Surely he didn’t treat you this way when you first met?
He’s punishing you. He’s controlling you. Because he’s sad and pathetic and gets a power kick out of it. If he’s anything like my ex (which it sounds like he is) he does it because he lacks control over anyone else and you are the only one that ‘obeys’ his wanky rules.

RantyAnty · 14/11/2023 15:24

Yes, he 100% knows. He wouldn't dare do this to his boss/client or he'd be fired or maybe arrested even. I've been both shocked and amused at how quickly an abuser can switch from raging to polite when the phone rings or someone knocks at the door. They 100% know what they are doing.

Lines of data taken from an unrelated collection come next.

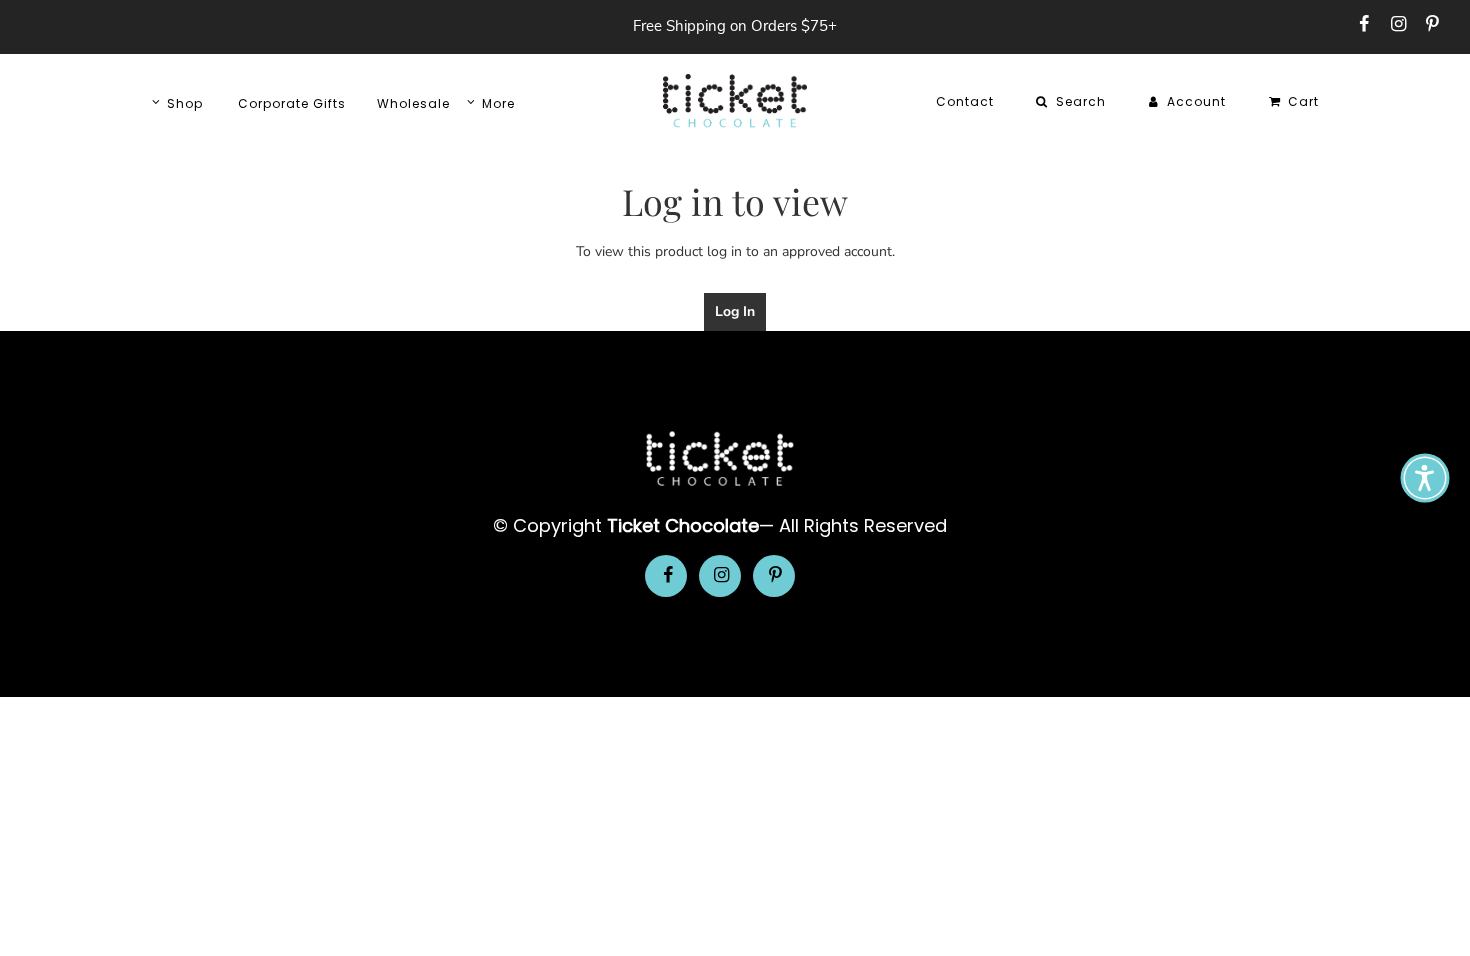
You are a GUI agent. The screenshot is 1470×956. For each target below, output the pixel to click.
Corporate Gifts (292, 103)
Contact (965, 101)
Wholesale (413, 103)
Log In (735, 311)
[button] (1425, 478)
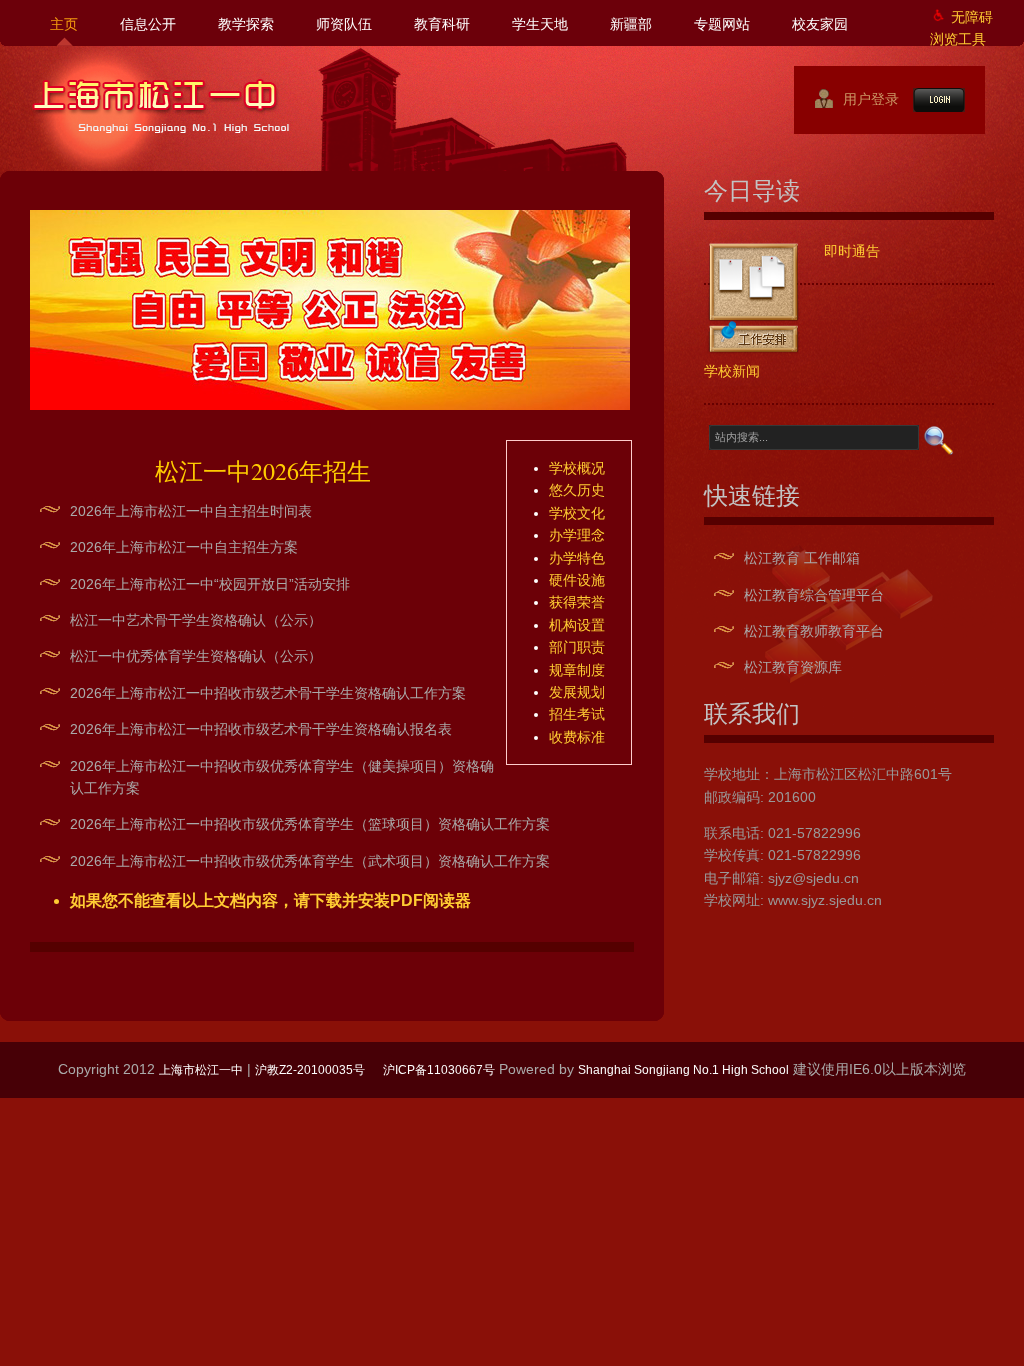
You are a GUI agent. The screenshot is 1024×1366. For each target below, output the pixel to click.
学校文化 (577, 513)
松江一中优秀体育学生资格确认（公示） (196, 656)
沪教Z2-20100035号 (310, 1070)
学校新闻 (732, 370)
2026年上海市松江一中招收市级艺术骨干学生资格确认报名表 (261, 729)
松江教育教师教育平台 (814, 631)
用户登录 (863, 99)
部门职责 (577, 647)
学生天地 (540, 24)
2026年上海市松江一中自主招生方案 (184, 547)
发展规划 (577, 692)
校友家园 (820, 24)
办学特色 (577, 558)
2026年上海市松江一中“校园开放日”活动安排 (210, 584)
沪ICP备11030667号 (439, 1070)
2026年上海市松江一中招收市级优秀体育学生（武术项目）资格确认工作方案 (310, 861)
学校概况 (577, 468)
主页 (64, 24)
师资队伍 (344, 24)
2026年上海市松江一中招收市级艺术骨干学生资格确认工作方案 (268, 693)
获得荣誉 (577, 602)
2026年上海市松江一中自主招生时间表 (191, 511)
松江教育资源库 (793, 667)
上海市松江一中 (161, 106)
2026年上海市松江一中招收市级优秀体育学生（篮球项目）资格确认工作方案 (310, 824)
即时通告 (852, 250)
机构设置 (577, 625)
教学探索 (246, 24)
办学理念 (577, 535)
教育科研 (442, 24)
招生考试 (577, 714)
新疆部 (631, 24)
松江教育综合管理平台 (814, 595)
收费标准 (577, 737)
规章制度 (577, 670)
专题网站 (722, 24)
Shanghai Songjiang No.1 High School (683, 1070)
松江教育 (772, 558)
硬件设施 (577, 580)
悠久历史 (577, 490)
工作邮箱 (832, 558)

Here is a free pdf copy of the book Why Does he Do That by Lundy Bancroft. He is an expert in studying abusers.

https://ia800108.us.archive.org/30/items/LundyWhyDoesHeDoThat/Lundy_Why-does-he-do-that.pdf

rainbowstardrops · 14/11/2023 15:34

Your partner knows exactly what he's doing.

He isn't 'traditional'. He's abusive.

gamerchick · 14/11/2023 15:44

OP, is this what you want your bairns to learn about relationships? Why? Your bloke is a prick.

You would be better off on benefits than with this specimen.

PaminaMozart · 14/11/2023 15:51

Everything the posters above said. To summarise:

It doesn't matter why he does what he does.
He knows very well that what he is doing is wrong, but he enjoys the control and your distress.
He is able to control himself when he wants to - with others, at work, etc.
He will not change. Not ever.
Your children are being damaged by growing up in this horrible environment.

Please can you do 2 things:

  • tonight, read 'Why Does He Do That' - linked by a poster above;
  • tomorrow, ring Women's Aid. Keep trying - the lines can be busy.
💐💐💐💐💐
WaWaWaWaaaaaa · 14/11/2023 16:02

You need to leave him and get your kids away from him. He is a nasty spiteful person.